# Directions for this task:
Give back the listing word for word, from top to bottom.

# Provided entries:
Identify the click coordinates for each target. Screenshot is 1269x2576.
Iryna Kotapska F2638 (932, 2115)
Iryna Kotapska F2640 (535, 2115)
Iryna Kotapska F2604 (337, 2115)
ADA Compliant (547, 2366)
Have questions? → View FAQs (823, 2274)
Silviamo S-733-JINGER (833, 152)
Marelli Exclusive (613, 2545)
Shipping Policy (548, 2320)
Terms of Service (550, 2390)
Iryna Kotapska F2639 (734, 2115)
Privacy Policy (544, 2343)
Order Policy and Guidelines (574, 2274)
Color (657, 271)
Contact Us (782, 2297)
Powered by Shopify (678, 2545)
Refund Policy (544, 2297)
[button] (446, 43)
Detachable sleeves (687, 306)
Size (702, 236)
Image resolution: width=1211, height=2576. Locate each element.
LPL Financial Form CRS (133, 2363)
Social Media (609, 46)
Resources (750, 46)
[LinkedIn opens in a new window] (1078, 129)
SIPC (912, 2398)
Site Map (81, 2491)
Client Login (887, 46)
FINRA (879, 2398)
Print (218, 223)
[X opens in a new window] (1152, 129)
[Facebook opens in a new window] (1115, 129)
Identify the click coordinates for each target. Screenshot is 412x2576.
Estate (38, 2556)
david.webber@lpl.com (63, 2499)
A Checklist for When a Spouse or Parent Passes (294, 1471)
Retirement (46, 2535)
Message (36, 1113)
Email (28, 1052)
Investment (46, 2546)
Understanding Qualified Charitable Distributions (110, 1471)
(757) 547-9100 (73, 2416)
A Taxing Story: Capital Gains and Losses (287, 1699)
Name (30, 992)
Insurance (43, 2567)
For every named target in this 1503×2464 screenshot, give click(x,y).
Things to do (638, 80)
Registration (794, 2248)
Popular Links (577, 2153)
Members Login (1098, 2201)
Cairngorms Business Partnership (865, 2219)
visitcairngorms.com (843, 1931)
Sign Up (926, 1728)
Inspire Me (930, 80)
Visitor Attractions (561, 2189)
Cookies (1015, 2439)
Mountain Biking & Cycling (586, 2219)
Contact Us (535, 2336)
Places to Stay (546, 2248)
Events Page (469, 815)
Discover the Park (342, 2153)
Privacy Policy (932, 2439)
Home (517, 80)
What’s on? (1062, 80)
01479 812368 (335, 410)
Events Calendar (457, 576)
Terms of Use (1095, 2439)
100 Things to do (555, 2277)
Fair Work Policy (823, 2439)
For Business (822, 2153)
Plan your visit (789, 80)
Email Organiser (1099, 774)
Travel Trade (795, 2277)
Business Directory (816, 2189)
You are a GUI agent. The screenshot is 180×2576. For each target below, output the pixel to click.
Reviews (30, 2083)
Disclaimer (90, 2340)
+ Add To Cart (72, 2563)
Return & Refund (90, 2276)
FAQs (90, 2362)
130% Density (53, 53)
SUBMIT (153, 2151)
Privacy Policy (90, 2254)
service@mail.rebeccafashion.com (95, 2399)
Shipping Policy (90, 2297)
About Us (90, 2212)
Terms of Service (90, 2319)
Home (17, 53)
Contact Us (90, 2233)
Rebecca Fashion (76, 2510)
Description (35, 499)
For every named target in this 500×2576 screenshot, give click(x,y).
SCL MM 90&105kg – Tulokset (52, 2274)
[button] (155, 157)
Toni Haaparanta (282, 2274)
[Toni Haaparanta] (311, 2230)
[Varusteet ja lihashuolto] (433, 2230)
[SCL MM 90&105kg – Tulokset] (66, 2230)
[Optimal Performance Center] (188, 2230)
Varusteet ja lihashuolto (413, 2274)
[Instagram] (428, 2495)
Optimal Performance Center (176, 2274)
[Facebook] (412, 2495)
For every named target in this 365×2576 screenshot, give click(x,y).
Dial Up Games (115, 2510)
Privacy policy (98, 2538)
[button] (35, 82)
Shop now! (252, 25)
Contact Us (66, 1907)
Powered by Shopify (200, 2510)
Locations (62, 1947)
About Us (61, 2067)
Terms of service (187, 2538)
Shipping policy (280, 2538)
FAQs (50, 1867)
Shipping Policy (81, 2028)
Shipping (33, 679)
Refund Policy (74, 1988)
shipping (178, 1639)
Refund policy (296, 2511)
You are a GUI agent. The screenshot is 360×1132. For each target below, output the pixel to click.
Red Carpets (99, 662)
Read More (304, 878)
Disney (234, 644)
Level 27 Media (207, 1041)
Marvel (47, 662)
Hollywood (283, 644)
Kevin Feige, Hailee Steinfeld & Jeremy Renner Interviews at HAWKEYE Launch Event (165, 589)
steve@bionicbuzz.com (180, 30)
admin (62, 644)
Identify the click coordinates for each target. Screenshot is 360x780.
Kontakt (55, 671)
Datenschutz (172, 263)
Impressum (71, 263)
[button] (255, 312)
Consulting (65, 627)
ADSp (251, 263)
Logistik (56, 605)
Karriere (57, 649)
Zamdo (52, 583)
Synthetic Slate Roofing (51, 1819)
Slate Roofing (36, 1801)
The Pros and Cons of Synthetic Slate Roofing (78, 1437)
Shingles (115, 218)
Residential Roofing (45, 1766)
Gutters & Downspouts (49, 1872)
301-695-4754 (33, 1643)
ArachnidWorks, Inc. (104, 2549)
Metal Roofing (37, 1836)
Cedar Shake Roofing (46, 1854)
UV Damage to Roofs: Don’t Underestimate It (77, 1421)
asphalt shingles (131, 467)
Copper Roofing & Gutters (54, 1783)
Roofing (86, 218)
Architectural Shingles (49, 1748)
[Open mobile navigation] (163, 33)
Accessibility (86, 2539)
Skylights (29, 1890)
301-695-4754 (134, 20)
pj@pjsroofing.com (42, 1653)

# Written answer:
Identify the click coordinates for each target. Screenshot is 1269x2576.
Iryna Kotapska F2638 (932, 2115)
Iryna Kotapska F2640 (535, 2115)
Iryna Kotapska F2604 (337, 2115)
ADA Compliant (547, 2366)
Have questions? → View FAQs (823, 2274)
Silviamo S-733-JINGER (833, 152)
Marelli Exclusive (613, 2545)
Shipping Policy (548, 2320)
Terms of Service (550, 2390)
Iryna Kotapska F2639 (734, 2115)
Privacy Policy (544, 2343)
Order Policy and Guidelines (574, 2274)
Color (657, 271)
Contact Us (782, 2297)
Powered by Shopify (678, 2545)
Refund Policy (544, 2297)
[button] (446, 43)
Detachable sleeves (687, 306)
Size (702, 236)
Image resolution: width=1211, height=2576. Locate each element.
LPL Financial Form CRS (133, 2363)
Social Media (609, 46)
Resources (750, 46)
[LinkedIn opens in a new window] (1078, 129)
SIPC (912, 2398)
Site Map (81, 2491)
Client Login (887, 46)
FINRA (879, 2398)
Print (218, 223)
[X opens in a new window] (1152, 129)
[Facebook opens in a new window] (1115, 129)
Identify the click coordinates for each target. Screenshot is 412x2576.
Estate (38, 2556)
david.webber@lpl.com (63, 2499)
A Checklist for When a Spouse or Parent Passes (294, 1471)
Retirement (46, 2535)
Message (36, 1113)
Email (28, 1052)
Investment (46, 2546)
Understanding Qualified Charitable Distributions (110, 1471)
(757) 547-9100 (73, 2416)
A Taxing Story: Capital Gains and Losses (287, 1699)
Name (30, 992)
Insurance (43, 2567)
For every named target in this 1503×2464 screenshot, give click(x,y).
Things to do (638, 80)
Registration (794, 2248)
Popular Links (577, 2153)
Members Login (1098, 2201)
Cairngorms Business Partnership (865, 2219)
visitcairngorms.com (843, 1931)
Sign Up (926, 1728)
Inspire Me (930, 80)
Visitor Attractions (561, 2189)
Cookies (1015, 2439)
Mountain Biking & Cycling (586, 2219)
Contact Us (535, 2336)
Places to Stay (546, 2248)
Events Page (469, 815)
Discover the Park (342, 2153)
Privacy Policy (932, 2439)
Home (517, 80)
What’s on? (1062, 80)
01479 812368 (335, 410)
Events Calendar (457, 576)
Terms of Use (1095, 2439)
100 Things to do (555, 2277)
Fair Work Policy (823, 2439)
For Business (822, 2153)
Plan your visit (789, 80)
Email Organiser (1099, 774)
Travel Trade (795, 2277)
Business Directory (816, 2189)
You are a GUI agent. The screenshot is 180×2576. For each target below, output the pixel to click.
Reviews (30, 2083)
Disclaimer (90, 2340)
+ Add To Cart (72, 2563)
Return & Refund (90, 2276)
FAQs (90, 2362)
130% Density (53, 53)
SUBMIT (153, 2151)
Privacy Policy (90, 2254)
service@mail.rebeccafashion.com (95, 2399)
Shipping Policy (90, 2297)
About Us (90, 2212)
Terms of Service (90, 2319)
Home (17, 53)
Contact Us (90, 2233)
Rebecca Fashion (76, 2510)
Description (35, 499)
For every named target in this 500×2576 screenshot, give click(x,y).
SCL MM 90&105kg – Tulokset (52, 2274)
[button] (155, 157)
Toni Haaparanta (282, 2274)
[Toni Haaparanta] (311, 2230)
[Varusteet ja lihashuolto] (433, 2230)
[SCL MM 90&105kg – Tulokset] (66, 2230)
[Optimal Performance Center] (188, 2230)
Varusteet ja lihashuolto (413, 2274)
[Instagram] (428, 2495)
Optimal Performance Center (176, 2274)
[Facebook] (412, 2495)
For every named target in this 365×2576 screenshot, give click(x,y).
Dial Up Games (115, 2510)
Privacy policy (98, 2538)
[button] (35, 82)
Shop now! (252, 25)
Contact Us (66, 1907)
Powered by Shopify (200, 2510)
Locations (62, 1947)
About Us (61, 2067)
Terms of service (187, 2538)
Shipping policy (280, 2538)
FAQs (50, 1867)
Shipping Policy (81, 2028)
Shipping (33, 679)
Refund Policy (74, 1988)
shipping (178, 1639)
Refund policy (296, 2511)
You are a GUI agent. The screenshot is 360×1132. For each target below, output the pixel to click.
Red Carpets (99, 662)
Read More (304, 878)
Disney (234, 644)
Level 27 Media (207, 1041)
Marvel (47, 662)
Hollywood (283, 644)
Kevin Feige, Hailee Steinfeld & Jeremy Renner Interviews at HAWKEYE Launch Event (165, 589)
steve@bionicbuzz.com (180, 30)
admin (62, 644)
Identify the click coordinates for each target. Screenshot is 360x780.
Kontakt (55, 671)
Datenschutz (172, 263)
Impressum (71, 263)
[button] (255, 312)
Consulting (65, 627)
ADSp (251, 263)
Logistik (56, 605)
Karriere (57, 649)
Zamdo (52, 583)
Synthetic Slate Roofing (51, 1819)
Slate Roofing (36, 1801)
The Pros and Cons of Synthetic Slate Roofing (78, 1437)
Shingles (115, 218)
Residential Roofing (45, 1766)
Gutters & Downspouts (49, 1872)
301-695-4754 (33, 1643)
ArachnidWorks, Inc. (104, 2549)
Metal Roofing (37, 1836)
Cedar Shake Roofing (46, 1854)
UV Damage to Roofs: Don’t Underestimate It (77, 1421)
asphalt shingles (131, 467)
Copper Roofing & Gutters (54, 1783)
Roofing (86, 218)
Architectural Shingles (49, 1748)
[Open mobile navigation] (163, 33)
Accessibility (86, 2539)
Skylights (29, 1890)
301-695-4754 (134, 20)
pj@pjsroofing.com (42, 1653)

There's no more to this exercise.